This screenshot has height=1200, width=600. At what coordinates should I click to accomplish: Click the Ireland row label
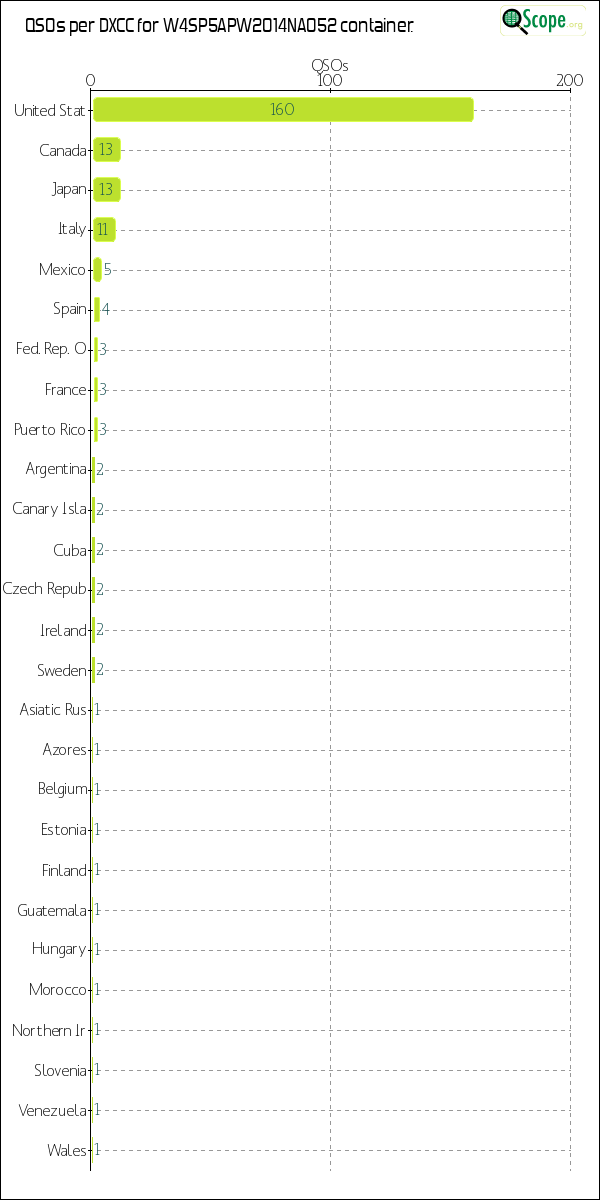(63, 630)
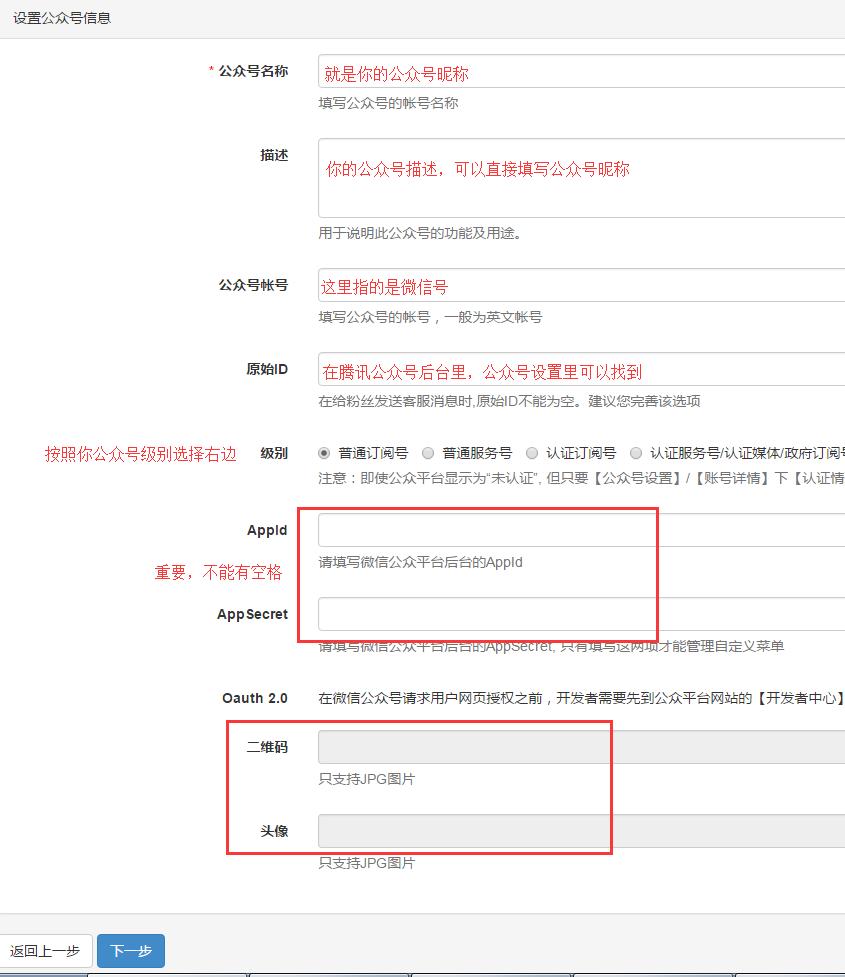
Task: Click the 下一步 button to continue
Action: (x=130, y=951)
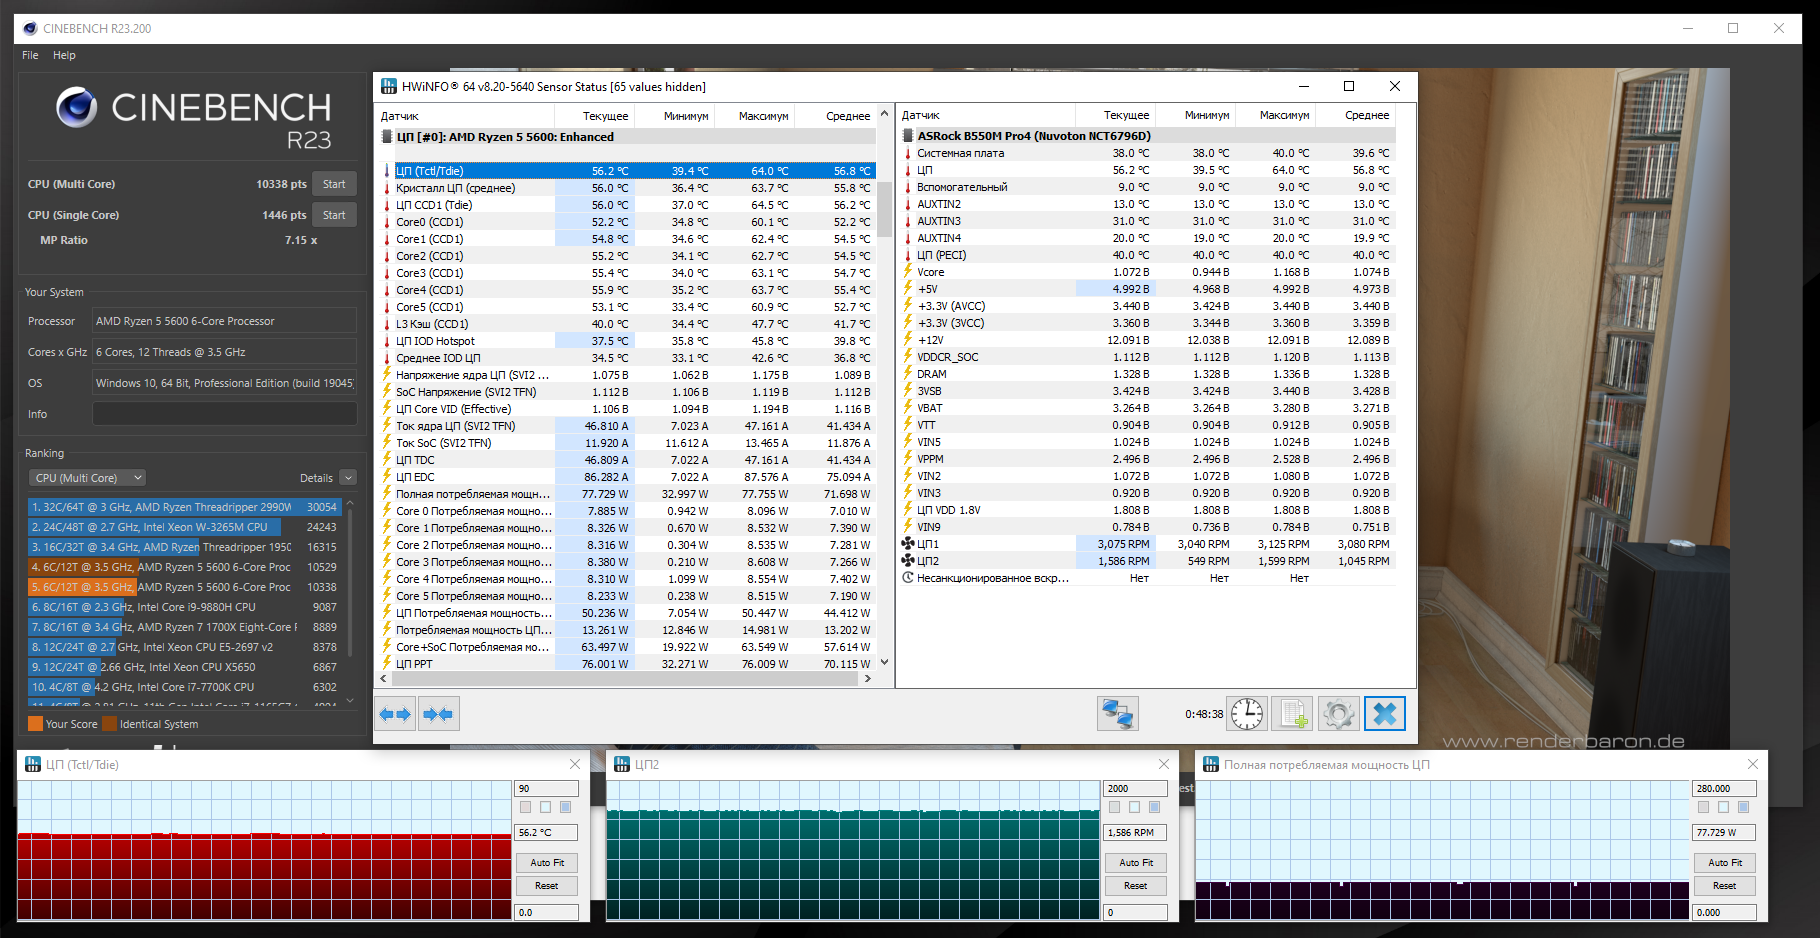Start the CPU (Multi Core) benchmark
The image size is (1820, 938).
[x=334, y=184]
————
Transcribe all of the records above character for character. Exclude the pictures.

FINISHED EXERCISE –
This screenshot has height=1200, width=600. At what coordinates should I click to accomplish: Click the Ireland row label
(63, 630)
Task: Click the 下一步 button to continue
Action: (x=130, y=951)
Start the CPU (Multi Core) benchmark
The image size is (1820, 938).
[x=334, y=184]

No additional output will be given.